Personal information
- Date of birth: 25 February 1995 (age 31)
- Place of birth: Vlaardingen, Netherlands
- Height: 1.82 m (6 ft 0 in)
- Position: Forward

Youth career
- 2001–2006: XerxesDZB
- 2006–2014: Feyenoord

Senior career*
- Years: Team / Apps / (Gls)
- 2014–2016: NAC Breda / 4 / (0)
- 2016–2017: Den Bosch / 23 / (1)
- 2017–2019: Scheveningen / 63 / (18)
- 2019–2021: Katwijk / 21 / (1)
- 2021–2022: Excelsior Maassluis / 16 / (0)
- 2022–2023: ASWH / 18 / (1)

= Brandon Robinson (footballer) =

Dutch footballer

Brandon Robinson (born 25 February 1995) is a Dutch professional footballer who plays as a forward. He has previously played for Den Bosch and NAC Breda.

==Career==
Rotterdam-born Robinson began his professional career in 2014 when he signed terms with NAC Breda, after being let go by Feyenoord as a youngster. He would go on to make only 4 appearances over two seasons before being released in the summer of 2016. He signed a one-year deal with FC Den Bosch playing 24 times and scoring once during the 2016–17 season.

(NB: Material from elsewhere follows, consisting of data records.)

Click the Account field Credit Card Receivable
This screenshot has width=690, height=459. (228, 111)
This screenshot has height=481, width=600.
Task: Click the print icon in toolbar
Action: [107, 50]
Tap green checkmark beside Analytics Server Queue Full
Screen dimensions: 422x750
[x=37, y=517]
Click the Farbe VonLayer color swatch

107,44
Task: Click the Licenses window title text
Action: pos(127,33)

On 12 July 2017 he joined English League Two side Grimsby Town on trial, scoring in a 4-0 friendly victory against Scunthorpe United before netting the winner in a 2–1 victory against Barnsley.

He signed with SVV Scheveningen in September 2017. In March 2019, he moved to VV Katwijk. In 2021, he joined the ranks of Excelsior Maassluis and in 2022, ASWH. On Wednesday, 21 September 2022, Robonson scored and equalizer against Kozakken Boys in the national cup. ASWH still lost.